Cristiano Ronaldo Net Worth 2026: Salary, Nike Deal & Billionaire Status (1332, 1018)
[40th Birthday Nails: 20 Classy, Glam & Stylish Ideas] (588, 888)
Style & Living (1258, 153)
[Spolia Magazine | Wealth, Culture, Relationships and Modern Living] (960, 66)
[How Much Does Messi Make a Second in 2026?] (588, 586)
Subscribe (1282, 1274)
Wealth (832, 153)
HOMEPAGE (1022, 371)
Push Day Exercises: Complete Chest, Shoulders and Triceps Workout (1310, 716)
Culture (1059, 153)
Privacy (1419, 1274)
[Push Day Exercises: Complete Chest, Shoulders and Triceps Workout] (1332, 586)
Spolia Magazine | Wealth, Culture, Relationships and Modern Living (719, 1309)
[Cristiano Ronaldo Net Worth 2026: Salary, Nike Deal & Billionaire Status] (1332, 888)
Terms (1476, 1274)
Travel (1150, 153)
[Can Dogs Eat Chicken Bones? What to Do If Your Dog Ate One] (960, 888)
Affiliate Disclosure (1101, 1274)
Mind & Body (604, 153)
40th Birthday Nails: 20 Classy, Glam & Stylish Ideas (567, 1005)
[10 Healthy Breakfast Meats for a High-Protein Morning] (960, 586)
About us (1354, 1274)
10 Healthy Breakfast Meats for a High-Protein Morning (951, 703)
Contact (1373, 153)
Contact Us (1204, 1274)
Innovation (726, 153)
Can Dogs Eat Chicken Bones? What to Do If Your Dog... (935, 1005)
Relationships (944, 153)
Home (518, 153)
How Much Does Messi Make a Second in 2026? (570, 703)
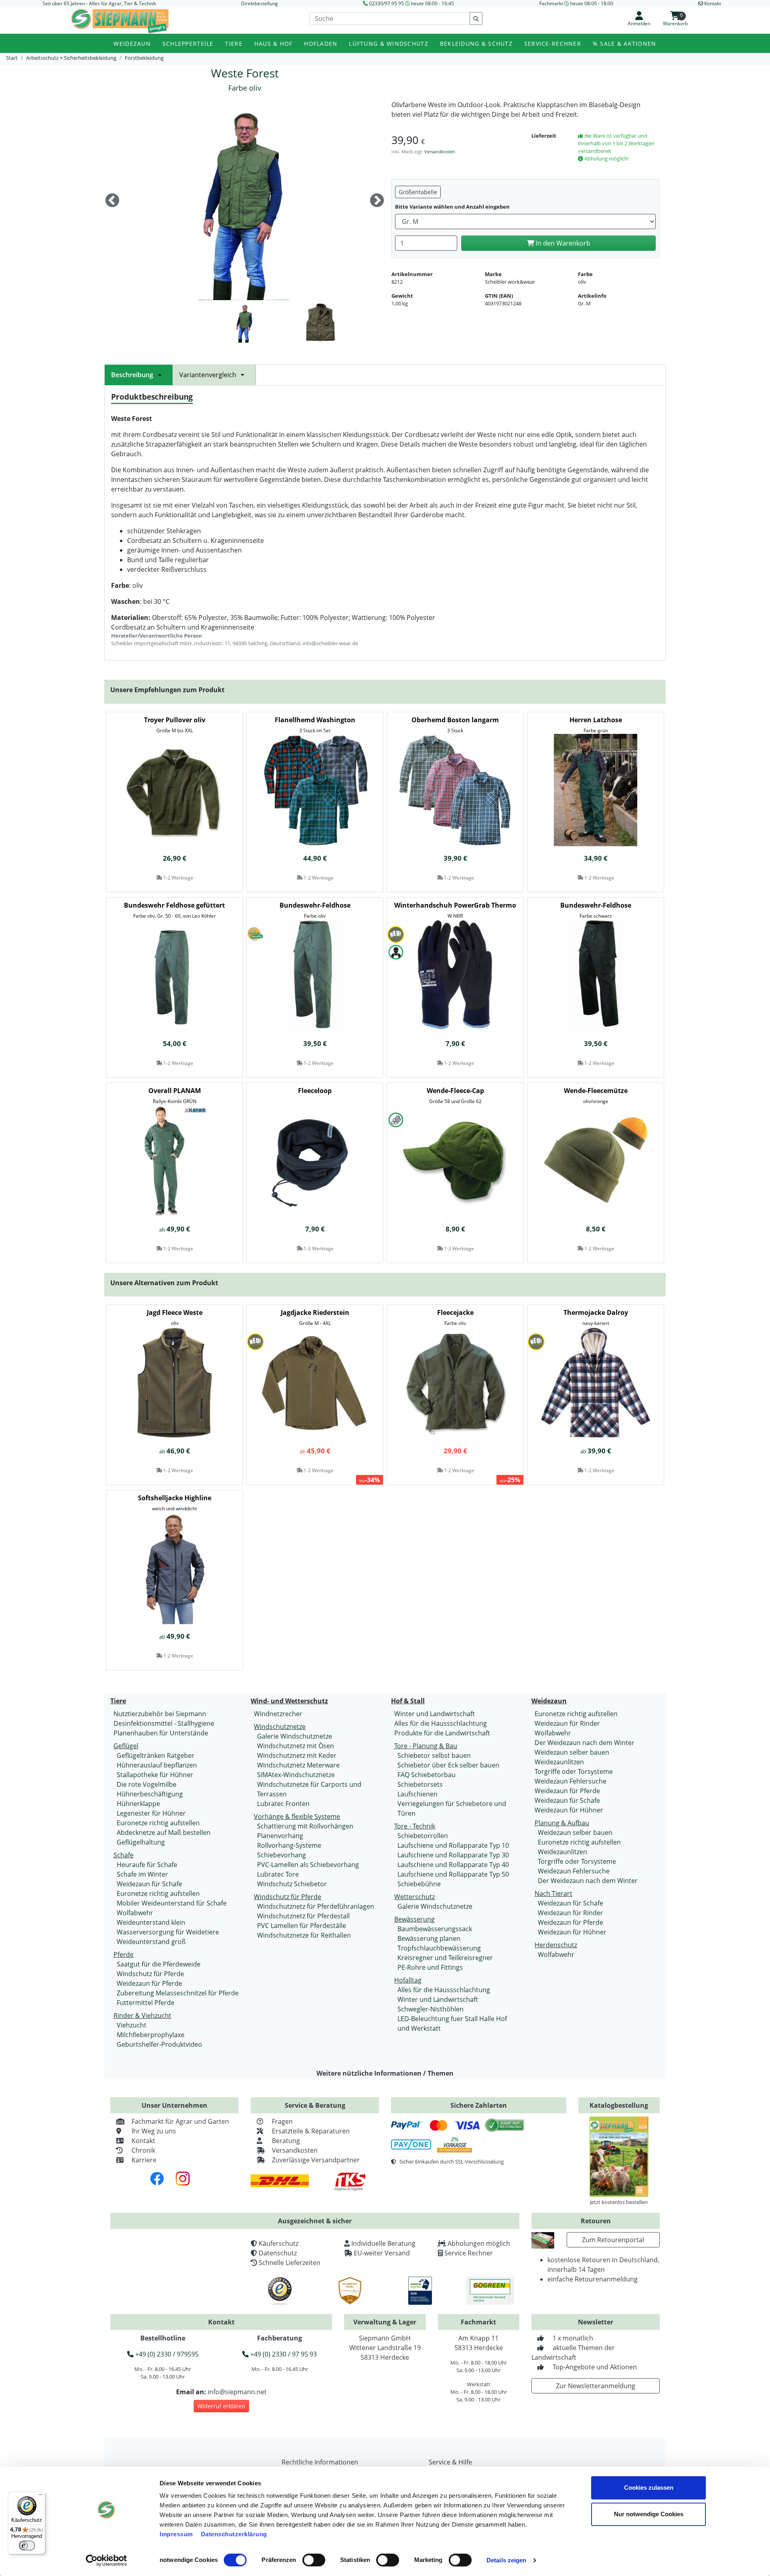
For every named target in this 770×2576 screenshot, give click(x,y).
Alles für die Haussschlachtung (440, 1723)
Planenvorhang (280, 1835)
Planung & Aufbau (562, 1822)
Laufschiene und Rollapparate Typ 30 (453, 1855)
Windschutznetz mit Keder (296, 1755)
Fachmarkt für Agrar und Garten (180, 2121)
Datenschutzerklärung (234, 2534)
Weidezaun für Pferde (149, 1983)
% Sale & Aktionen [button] (625, 43)
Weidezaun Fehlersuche (570, 1781)
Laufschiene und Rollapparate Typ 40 (453, 1864)
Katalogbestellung (619, 2105)
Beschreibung (132, 374)
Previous (112, 201)
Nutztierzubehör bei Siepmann (159, 1713)
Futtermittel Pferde (145, 2002)
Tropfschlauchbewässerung (439, 1948)
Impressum (176, 2534)
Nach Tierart (553, 1893)
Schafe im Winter (142, 1874)
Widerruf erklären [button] (221, 2406)
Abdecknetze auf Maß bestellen (164, 1832)
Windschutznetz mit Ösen (295, 1745)
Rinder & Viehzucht (142, 2015)
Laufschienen (417, 1794)
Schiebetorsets (420, 1784)
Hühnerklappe (138, 1803)
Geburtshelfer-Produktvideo (159, 2044)
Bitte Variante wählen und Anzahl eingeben (452, 206)
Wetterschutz (414, 1896)
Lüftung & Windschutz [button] (388, 43)
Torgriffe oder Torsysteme (574, 1771)
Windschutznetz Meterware (298, 1765)
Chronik (143, 2150)
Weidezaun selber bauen (572, 1752)
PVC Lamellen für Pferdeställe (301, 1925)
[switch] (313, 2560)
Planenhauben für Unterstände (160, 1733)
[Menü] (40, 2496)
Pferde (123, 1954)
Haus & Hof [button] (273, 43)
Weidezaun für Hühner (569, 1810)
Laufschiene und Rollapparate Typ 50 (453, 1874)
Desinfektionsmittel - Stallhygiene (163, 1723)
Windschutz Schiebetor (292, 1883)
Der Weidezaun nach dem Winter (584, 1742)
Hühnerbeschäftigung (150, 1794)
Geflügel (125, 1745)
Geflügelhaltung (141, 1842)
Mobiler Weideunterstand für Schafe (172, 1903)
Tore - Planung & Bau (425, 1745)
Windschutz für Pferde (150, 1973)
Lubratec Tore (278, 1874)
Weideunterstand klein (151, 1922)
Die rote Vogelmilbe (146, 1784)
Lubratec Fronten (283, 1803)
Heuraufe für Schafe (147, 1864)
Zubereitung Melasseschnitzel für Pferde (178, 1993)
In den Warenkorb (562, 243)
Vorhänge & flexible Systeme (297, 1816)
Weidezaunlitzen (559, 1761)
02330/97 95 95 (386, 3)
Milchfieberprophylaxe (150, 2034)
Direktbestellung (259, 3)
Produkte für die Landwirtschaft (442, 1733)
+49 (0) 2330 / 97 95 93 (283, 2354)
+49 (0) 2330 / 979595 (166, 2354)
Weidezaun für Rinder (567, 1723)
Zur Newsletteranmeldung (595, 2385)
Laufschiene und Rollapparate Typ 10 (453, 1845)
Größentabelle (418, 192)
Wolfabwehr (135, 1912)
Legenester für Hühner (151, 1813)
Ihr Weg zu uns (154, 2131)
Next (377, 201)
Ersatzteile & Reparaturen (311, 2131)
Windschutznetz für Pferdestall (303, 1916)
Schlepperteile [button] (188, 43)
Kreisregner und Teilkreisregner (445, 1957)
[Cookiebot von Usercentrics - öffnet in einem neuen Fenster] (106, 2560)
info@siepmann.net (237, 2391)
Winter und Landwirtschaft (434, 1713)
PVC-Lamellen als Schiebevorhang (308, 1864)
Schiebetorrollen (422, 1835)
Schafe (123, 1855)
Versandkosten (439, 151)
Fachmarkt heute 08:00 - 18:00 (576, 3)
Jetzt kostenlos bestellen (619, 2202)
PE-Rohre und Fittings (430, 1967)
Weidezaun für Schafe (149, 1883)
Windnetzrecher (278, 1713)
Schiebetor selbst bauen (434, 1755)
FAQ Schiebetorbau (426, 1774)
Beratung (286, 2140)
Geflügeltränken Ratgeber (156, 1755)
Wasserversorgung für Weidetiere (168, 1932)
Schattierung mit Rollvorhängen (305, 1826)
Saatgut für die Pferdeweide (159, 1964)
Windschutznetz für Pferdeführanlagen (315, 1906)
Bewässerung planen (428, 1938)
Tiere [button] (233, 43)
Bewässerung (414, 1919)
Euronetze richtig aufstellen (158, 1822)
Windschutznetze (280, 1726)
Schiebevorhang (281, 1855)
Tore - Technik (414, 1826)
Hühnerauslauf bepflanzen (157, 1765)
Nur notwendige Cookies (648, 2514)
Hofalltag (407, 1980)
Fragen (282, 2121)
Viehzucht (131, 2025)
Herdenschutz (556, 1944)
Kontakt (143, 2140)
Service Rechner (468, 2253)
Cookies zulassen (648, 2487)
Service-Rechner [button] (552, 43)
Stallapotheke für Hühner (155, 1774)
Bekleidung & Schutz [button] (476, 43)
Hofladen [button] (320, 43)
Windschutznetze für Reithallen (304, 1935)
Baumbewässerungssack (434, 1928)
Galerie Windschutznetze (294, 1736)
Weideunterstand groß (151, 1941)
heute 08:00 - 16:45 (432, 3)
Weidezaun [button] (132, 43)
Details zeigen (506, 2560)
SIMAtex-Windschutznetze (296, 1774)
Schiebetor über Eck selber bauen (448, 1765)
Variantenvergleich (207, 374)
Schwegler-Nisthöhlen (430, 2009)
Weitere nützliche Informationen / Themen (385, 2073)
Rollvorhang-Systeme (289, 1845)
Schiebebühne (419, 1883)
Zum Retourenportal (613, 2239)
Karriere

• Task to complete: With the pictures removed, return each record above exactly as given.

• Your response:
Cristiano Ronaldo Net Worth 2026: Salary, Nike Deal & Billionaire Status (1332, 1018)
[40th Birthday Nails: 20 Classy, Glam & Stylish Ideas] (588, 888)
Style & Living (1258, 153)
[Spolia Magazine | Wealth, Culture, Relationships and Modern Living] (960, 66)
[How Much Does Messi Make a Second in 2026?] (588, 586)
Subscribe (1282, 1274)
Wealth (832, 153)
HOMEPAGE (1022, 371)
Push Day Exercises: Complete Chest, Shoulders and Triceps Workout (1310, 716)
Culture (1059, 153)
Privacy (1419, 1274)
[Push Day Exercises: Complete Chest, Shoulders and Triceps Workout] (1332, 586)
Spolia Magazine | Wealth, Culture, Relationships and Modern Living (719, 1309)
[Cristiano Ronaldo Net Worth 2026: Salary, Nike Deal & Billionaire Status] (1332, 888)
Terms (1476, 1274)
Travel (1150, 153)
[Can Dogs Eat Chicken Bones? What to Do If Your Dog Ate One] (960, 888)
Affiliate Disclosure (1101, 1274)
Mind & Body (604, 153)
40th Birthday Nails: 20 Classy, Glam & Stylish Ideas (567, 1005)
[10 Healthy Breakfast Meats for a High-Protein Morning] (960, 586)
About us (1354, 1274)
10 Healthy Breakfast Meats for a High-Protein Morning (951, 703)
Contact (1373, 153)
Contact Us (1204, 1274)
Innovation (726, 153)
Can Dogs Eat Chicken Bones? What to Do If Your Dog... (935, 1005)
Relationships (944, 153)
Home (518, 153)
How Much Does Messi Make a Second in 2026? (570, 703)
For every named target in this 770×2576 screenshot, give click(x,y).
Alles für die Haussschlachtung (440, 1723)
Planenvorhang (280, 1835)
Planung & Aufbau (562, 1822)
Laufschiene und Rollapparate Typ 30 (453, 1855)
Windschutznetz mit Keder (296, 1755)
Fachmarkt für Agrar und Garten (180, 2121)
Datenschutzerklärung (234, 2534)
Weidezaun für Pferde (149, 1983)
% Sale & Aktionen [button] (625, 43)
Weidezaun Fehlersuche (570, 1781)
Laufschiene und Rollapparate Typ 40 (453, 1864)
Katalogbestellung (619, 2105)
Beschreibung (132, 374)
Previous (112, 201)
Nutztierzubehör bei Siepmann (159, 1713)
Futtermittel Pferde (145, 2002)
Tropfschlauchbewässerung (439, 1948)
Impressum (176, 2534)
Nach Tierart (553, 1893)
Schafe im Winter (142, 1874)
Widerruf erklären [button] (221, 2406)
Abdecknetze auf Maß bestellen (164, 1832)
Windschutznetz mit Ösen (295, 1745)
Rinder & Viehzucht (142, 2015)
Laufschienen (417, 1794)
Schiebetorsets (420, 1784)
Hühnerklappe (138, 1803)
Geburtshelfer-Produktvideo (159, 2044)
Bitte Variante wählen und Anzahl eingeben (452, 206)
Wetterschutz (414, 1896)
Lüftung & Windschutz [button] (388, 43)
Torgriffe oder Torsysteme (574, 1771)
Windschutznetz Meterware (298, 1765)
Chronik (143, 2150)
Weidezaun selber bauen (572, 1752)
PVC Lamellen für Pferdeställe (301, 1925)
[switch] (313, 2560)
Planenhauben für Unterstände (160, 1733)
[Menü] (40, 2496)
Pferde (123, 1954)
Haus & Hof [button] (273, 43)
Weidezaun für Hühner (569, 1810)
Laufschiene und Rollapparate Typ 50 (453, 1874)
Desinfektionsmittel - Stallhygiene (163, 1723)
Windschutz Schiebetor (292, 1883)
Der Weidezaun nach dem Winter (584, 1742)
Hühnerbeschäftigung (150, 1794)
Geflügel (125, 1745)
Geflügelhaltung (141, 1842)
Mobiler Weideunterstand für Schafe (172, 1903)
Tore - Planung & Bau (425, 1745)
Windschutz für Pferde (150, 1973)
Lubratec Tore (278, 1874)
Weideunterstand klein (151, 1922)
Die rote Vogelmilbe (146, 1784)
Lubratec Fronten (283, 1803)
Heuraufe für Schafe (147, 1864)
Zubereitung Melasseschnitzel für Pferde (178, 1993)
In den Warenkorb (562, 243)
Vorhänge & flexible Systeme (297, 1816)
Weidezaunlitzen (559, 1761)
02330/97 95 95 (386, 3)
Milchfieberprophylaxe (150, 2034)
Direktbestellung (259, 3)
Produkte für die Landwirtschaft (442, 1733)
+49 (0) 2330 / 97 95 93 (283, 2354)
+49 (0) 2330 / 979595 (166, 2354)
Weidezaun für Rinder (567, 1723)
Zur Newsletteranmeldung (595, 2385)
Laufschiene und Rollapparate Typ 10 (453, 1845)
Größentabelle (418, 192)
Wolfabwehr (135, 1912)
Legenester für Hühner (151, 1813)
Ihr Weg zu uns (154, 2131)
Next (377, 201)
Ersatzteile & Reparaturen (311, 2131)
Windschutznetz für Pferdestall (303, 1916)
Schlepperteile [button] (188, 43)
Kreisregner und Teilkreisregner (445, 1957)
[Cookiebot von Usercentrics - öffnet in einem neuen Fenster] (106, 2560)
info@siepmann.net (237, 2391)
Winter und Landwirtschaft (434, 1713)
PVC-Lamellen als Schiebevorhang (308, 1864)
Schiebetorrollen (422, 1835)
Schafe (123, 1855)
Versandkosten (439, 151)
Fachmarkt heute 08:00 - 18:00 (576, 3)
Jetzt kostenlos bestellen (619, 2202)
PE-Rohre und Fittings (430, 1967)
Weidezaun für Schafe (149, 1883)
Windnetzrecher (278, 1713)
Schiebetor selbst bauen (434, 1755)
FAQ Schiebetorbau (426, 1774)
Beratung (286, 2140)
Geflügeltränken Ratgeber (156, 1755)
Wasserversorgung für Weidetiere (168, 1932)
Schattierung mit Rollvorhängen (305, 1826)
Saatgut für die Pferdeweide (159, 1964)
Windschutznetz für Pferdeführanlagen (315, 1906)
Bewässerung planen (428, 1938)
Tiere [button] (233, 43)
Bewässerung (414, 1919)
Euronetze richtig aufstellen (158, 1822)
Windschutznetze (280, 1726)
Schiebevorhang (281, 1855)
Tore - Technik (414, 1826)
Hühnerauslauf bepflanzen (157, 1765)
Nur notwendige Cookies (648, 2514)
Hofalltag (407, 1980)
Fragen (282, 2121)
Viehzucht (131, 2025)
Herdenschutz (556, 1944)
Kontakt (143, 2140)
Service Rechner (468, 2253)
Cookies zulassen (648, 2487)
Service-Rechner [button] (552, 43)
Stallapotheke für Hühner (155, 1774)
Bekleidung & Schutz [button] (476, 43)
Hofladen [button] (320, 43)
Windschutznetze für Reithallen (304, 1935)
Baumbewässerungssack (434, 1928)
Galerie Windschutznetze (294, 1736)
Weideunterstand groß (151, 1941)
heute 08:00 - 16:45 (432, 3)
Weidezaun [button] (132, 43)
Details zeigen (506, 2560)
SIMAtex-Windschutznetze (296, 1774)
Schiebetor über Eck selber bauen (448, 1765)
Variantenvergleich (207, 374)
Schwegler-Nisthöhlen (430, 2009)
Weitere nützliche Informationen / Themen (385, 2073)
Rollvorhang-Systeme (289, 1845)
Schiebebühne (419, 1883)
Zum Retourenportal (613, 2239)
Karriere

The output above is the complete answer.